[Stored data]
____________
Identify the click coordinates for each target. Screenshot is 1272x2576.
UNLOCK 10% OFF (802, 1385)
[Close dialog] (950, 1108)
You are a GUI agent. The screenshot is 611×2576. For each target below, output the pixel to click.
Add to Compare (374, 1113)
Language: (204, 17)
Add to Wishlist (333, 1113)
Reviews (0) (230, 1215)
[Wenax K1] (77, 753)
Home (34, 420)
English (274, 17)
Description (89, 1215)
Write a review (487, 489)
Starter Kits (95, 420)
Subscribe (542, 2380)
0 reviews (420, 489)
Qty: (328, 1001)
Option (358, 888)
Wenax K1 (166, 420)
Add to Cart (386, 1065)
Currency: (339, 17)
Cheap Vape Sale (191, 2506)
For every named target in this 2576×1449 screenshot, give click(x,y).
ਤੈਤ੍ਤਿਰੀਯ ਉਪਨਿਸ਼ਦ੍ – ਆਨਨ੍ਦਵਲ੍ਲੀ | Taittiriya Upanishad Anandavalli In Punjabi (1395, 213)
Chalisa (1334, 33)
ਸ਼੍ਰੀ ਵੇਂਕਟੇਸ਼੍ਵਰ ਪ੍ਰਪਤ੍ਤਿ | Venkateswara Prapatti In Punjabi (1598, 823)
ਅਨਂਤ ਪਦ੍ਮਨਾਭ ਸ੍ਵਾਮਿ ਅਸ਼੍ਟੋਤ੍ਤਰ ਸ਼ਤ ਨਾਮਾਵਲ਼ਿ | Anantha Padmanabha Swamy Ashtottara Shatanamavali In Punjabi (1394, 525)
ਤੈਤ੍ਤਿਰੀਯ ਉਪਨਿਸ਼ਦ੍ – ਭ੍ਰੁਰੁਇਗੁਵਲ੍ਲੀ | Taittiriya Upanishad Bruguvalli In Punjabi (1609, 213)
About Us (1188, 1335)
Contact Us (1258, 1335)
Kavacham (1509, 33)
____________
__WORK REQUEST__: Wherever a line above contains "Punjabi", copy that line.

__RESPONSE TO THIS TASK__:
ਤੈਤ੍ਤਿਰੀਯ ਉਪਨਿਸ਼ਦ੍ – ਆਨਨ੍ਦਵਲ੍ਲੀ | Taittiriya Upanishad Anandavalli In Punjabi (1395, 213)
ਸ਼੍ਰੀ ਵੇਂਕਟੇਸ਼੍ਵਰ ਪ੍ਰਪਤ੍ਤਿ | Venkateswara Prapatti In Punjabi (1598, 823)
ਅਨਂਤ ਪਦ੍ਮਨਾਭ ਸ੍ਵਾਮਿ ਅਸ਼੍ਟੋਤ੍ਤਰ ਸ਼ਤ ਨਾਮਾਵਲ਼ਿ | Anantha Padmanabha Swamy Ashtottara Shatanamavali In Punjabi (1394, 525)
ਤੈਤ੍ਤਿਰੀਯ ਉਪਨਿਸ਼ਦ੍ – ਭ੍ਰੁਰੁਇਗੁਵਲ੍ਲੀ | Taittiriya Upanishad Bruguvalli In Punjabi (1609, 213)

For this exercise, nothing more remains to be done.